In her clinic, she said, about a third of patients go to dialysis centers, a third begin dialysis at home and a third opt for conservative management without dialysis.

Practices are shifting somewhat among kidney patients and their doctors. The most recent statistics from the Renal Data System, for instance, show that the use of peritoneal dialysis at home more than doubled from 2008 to 2021; the proportion of patients traveling to dialysis centers declined.

“Several things in the kidney world appear to be getting better,” said Dr. Kevin Abbott, program director in the division of kidney, urologic and hematologic diseases at the National Institute of Diabetes and Digestive and Kidney Diseases.

The proportion of older Americans with kidney disease has fallen, in part reflecting the wider use of more effective blood pressure drugs in recent decades, he said. The new diabetes drugs that help reduce weight and blood sugar also show promise for treating kidney disease.

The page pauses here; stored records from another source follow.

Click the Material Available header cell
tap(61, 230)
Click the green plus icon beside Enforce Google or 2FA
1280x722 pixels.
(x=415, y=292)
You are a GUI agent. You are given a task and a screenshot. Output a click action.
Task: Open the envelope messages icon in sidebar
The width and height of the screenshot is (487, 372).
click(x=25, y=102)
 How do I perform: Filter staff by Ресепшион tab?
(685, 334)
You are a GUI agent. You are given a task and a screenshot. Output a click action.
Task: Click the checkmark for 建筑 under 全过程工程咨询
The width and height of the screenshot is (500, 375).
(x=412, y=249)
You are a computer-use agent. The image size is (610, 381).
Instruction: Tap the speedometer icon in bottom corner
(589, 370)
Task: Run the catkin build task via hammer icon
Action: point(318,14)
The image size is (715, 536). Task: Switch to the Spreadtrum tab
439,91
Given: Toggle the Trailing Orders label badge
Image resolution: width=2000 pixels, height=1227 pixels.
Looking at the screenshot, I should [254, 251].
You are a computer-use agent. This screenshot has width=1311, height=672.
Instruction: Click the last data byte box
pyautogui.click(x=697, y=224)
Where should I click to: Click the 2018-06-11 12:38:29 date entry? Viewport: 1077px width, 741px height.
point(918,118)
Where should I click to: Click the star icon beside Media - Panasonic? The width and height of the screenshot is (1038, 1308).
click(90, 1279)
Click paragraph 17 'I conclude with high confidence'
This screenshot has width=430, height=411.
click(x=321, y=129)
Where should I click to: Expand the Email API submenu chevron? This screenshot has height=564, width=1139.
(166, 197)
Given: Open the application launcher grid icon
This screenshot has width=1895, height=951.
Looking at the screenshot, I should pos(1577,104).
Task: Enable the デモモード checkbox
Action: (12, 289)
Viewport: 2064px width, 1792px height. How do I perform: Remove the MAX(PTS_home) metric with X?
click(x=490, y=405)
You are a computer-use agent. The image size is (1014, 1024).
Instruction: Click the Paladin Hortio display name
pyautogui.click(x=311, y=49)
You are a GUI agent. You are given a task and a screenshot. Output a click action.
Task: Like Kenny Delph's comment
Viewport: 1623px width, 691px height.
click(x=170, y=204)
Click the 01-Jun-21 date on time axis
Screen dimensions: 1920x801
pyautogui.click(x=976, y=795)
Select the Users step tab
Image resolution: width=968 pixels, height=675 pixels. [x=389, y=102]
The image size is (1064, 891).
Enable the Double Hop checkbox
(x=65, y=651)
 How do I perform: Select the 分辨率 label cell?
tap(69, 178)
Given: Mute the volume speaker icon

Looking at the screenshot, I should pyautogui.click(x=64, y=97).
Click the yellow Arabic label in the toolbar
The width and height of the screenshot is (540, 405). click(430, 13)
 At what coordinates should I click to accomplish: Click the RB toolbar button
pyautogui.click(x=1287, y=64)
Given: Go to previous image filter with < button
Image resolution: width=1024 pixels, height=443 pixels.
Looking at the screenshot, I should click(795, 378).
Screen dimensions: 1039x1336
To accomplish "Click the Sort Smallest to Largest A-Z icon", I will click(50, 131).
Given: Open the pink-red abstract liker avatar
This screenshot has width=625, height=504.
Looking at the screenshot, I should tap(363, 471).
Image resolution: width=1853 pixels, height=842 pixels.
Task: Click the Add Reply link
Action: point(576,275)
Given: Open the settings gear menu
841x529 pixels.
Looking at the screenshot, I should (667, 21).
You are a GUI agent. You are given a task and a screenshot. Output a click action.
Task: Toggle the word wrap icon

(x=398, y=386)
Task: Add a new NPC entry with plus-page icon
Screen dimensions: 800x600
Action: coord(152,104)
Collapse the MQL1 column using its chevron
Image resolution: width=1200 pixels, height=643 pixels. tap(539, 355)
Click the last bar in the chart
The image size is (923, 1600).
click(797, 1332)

But it still often falls to patients themselves and their families to question whether they want to start dialysis, to ask about other options like conservative kidney management, and to weigh their choices.

If they’re waiting for health care professionals to alert them to the alternatives, they may have to wait quite a while.

Ms. Outlaw’s decision owed much to her spiritual beliefs. “I’ve had a good life, and I am still enjoying it,” she said. But “if I pass away, I know where I’m going. My relationship with the Lord is good.”

Like any kidney patient, she can always change her mind about treatment. But she insisted that she would not. “The Lord is taking care of me,” she said. “Dialysis is not in my future at all.”